All he could do was give them what they begged and wasted,
for there was no other way. He had no choice but to forgive them that they
might one day repent; he had no choice but to hear their lies, pretend they
were sincere, and bless them in the name of a God that would surely not. He
turned his face up at the storm, and began to call out, louder than the wind
and rain, that he would be heard above it.
“Oh Father, have I not been your faithful servant? Have I
not loved as you taught, and taught to love as you did?” He paused for breath,
the wind snatching the air from him, and resumed. “Oh Father, have I not
forgiven those who ask it, though they repeat their sins? Have I not prayed
forgiveness myself that my sins may be absolved? Am I not your true servant?”
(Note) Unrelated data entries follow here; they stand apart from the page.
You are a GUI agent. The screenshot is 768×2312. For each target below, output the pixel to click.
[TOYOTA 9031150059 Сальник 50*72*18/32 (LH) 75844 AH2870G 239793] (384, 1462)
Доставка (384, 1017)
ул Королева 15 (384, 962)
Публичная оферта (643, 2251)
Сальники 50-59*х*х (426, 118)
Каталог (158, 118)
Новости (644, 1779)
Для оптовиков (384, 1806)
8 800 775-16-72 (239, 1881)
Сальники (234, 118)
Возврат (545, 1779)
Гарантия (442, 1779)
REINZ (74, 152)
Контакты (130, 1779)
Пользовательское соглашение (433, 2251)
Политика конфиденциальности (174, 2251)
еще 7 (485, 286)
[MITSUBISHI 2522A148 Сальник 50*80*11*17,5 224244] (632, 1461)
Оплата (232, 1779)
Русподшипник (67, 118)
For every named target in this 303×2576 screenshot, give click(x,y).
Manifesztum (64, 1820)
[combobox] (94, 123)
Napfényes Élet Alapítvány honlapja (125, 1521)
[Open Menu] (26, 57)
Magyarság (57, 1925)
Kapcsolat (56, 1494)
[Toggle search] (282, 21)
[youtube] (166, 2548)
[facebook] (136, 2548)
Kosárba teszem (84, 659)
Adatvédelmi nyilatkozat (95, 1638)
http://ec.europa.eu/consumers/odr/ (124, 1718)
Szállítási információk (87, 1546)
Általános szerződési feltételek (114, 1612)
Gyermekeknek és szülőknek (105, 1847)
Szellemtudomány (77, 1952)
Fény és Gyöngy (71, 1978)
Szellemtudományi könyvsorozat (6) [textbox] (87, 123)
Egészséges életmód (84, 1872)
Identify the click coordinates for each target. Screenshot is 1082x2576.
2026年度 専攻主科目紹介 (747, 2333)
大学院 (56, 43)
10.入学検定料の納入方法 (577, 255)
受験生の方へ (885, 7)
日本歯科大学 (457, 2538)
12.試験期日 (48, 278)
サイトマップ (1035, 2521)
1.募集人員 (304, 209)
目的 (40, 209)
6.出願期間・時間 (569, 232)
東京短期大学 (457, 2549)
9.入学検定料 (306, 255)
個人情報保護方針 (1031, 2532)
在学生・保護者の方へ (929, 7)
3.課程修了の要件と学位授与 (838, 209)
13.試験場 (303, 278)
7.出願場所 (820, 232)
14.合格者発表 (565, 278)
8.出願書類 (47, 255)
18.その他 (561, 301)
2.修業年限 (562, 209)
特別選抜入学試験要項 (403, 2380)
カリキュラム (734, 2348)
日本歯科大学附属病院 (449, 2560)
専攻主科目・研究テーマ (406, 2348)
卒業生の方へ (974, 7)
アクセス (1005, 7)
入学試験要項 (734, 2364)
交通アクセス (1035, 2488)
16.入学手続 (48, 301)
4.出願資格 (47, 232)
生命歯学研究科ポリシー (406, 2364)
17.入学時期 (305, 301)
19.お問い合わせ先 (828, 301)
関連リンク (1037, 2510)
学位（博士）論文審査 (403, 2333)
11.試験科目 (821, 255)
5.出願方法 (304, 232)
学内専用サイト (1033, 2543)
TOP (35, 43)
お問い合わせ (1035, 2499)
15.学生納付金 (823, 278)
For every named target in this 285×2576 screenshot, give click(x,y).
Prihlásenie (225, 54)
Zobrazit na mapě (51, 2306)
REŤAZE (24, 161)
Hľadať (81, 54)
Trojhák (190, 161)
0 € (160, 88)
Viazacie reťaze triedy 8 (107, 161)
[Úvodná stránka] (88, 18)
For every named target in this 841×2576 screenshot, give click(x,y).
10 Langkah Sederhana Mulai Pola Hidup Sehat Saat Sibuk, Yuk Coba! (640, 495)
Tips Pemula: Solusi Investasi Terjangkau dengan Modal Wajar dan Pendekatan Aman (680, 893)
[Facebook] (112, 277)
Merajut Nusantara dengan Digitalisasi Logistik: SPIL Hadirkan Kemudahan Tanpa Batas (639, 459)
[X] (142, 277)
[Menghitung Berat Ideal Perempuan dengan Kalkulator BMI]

There was no answer, only the wind rushing through the
belfry that threatened to take him, hurl him from the edge and down and down to
the ground so far below. Rain became tears that fell in droves, and without
thinking, his hand reached for the crucifix, the points digging deep into his
palm and drawing blood. A second later he had torn it away and flung it from
the edge, out into oblivion.
The silence, he concluded, was answer enough, and in that
second, the terrible truth became apparent. It was him, not them, that had
chosen the wrong path, and if God would not answer now, everything he taught
and had been taught was a lie. And after that, there was no point to any of it.
No God, no Heaven, no Hell.
For some reason, the thought was comforting. Because it
meant what he was about to do was no sin, what he had done was not either, and
that the only certainty was annihilation and an eternity of nothingness. With
that thought etched into his mind like the Commandments on the tablets, he
placed first one foot then the other on the edge, and waited that long wait for
the whistling wind to whisk him away…
***
Author's notes:
- The first thing to be said about this piece, that also applies to everything I write, is that there is no agenda to it beyond telling a compelling story. I do not mean to criticise the concept of religion nor argue against it, simply to capture this scene in writing.
- The brief with this one was to create a character who is without love, despite being loving themselves. While at first glance this appears to be the priest, I suppose it could also refer to God depending on which way you take the ending. Quite a lot of this piece, including the title, is deliberately ambiguous, so I will avoid explaining it too much; I'd rather you draw your own conclusions.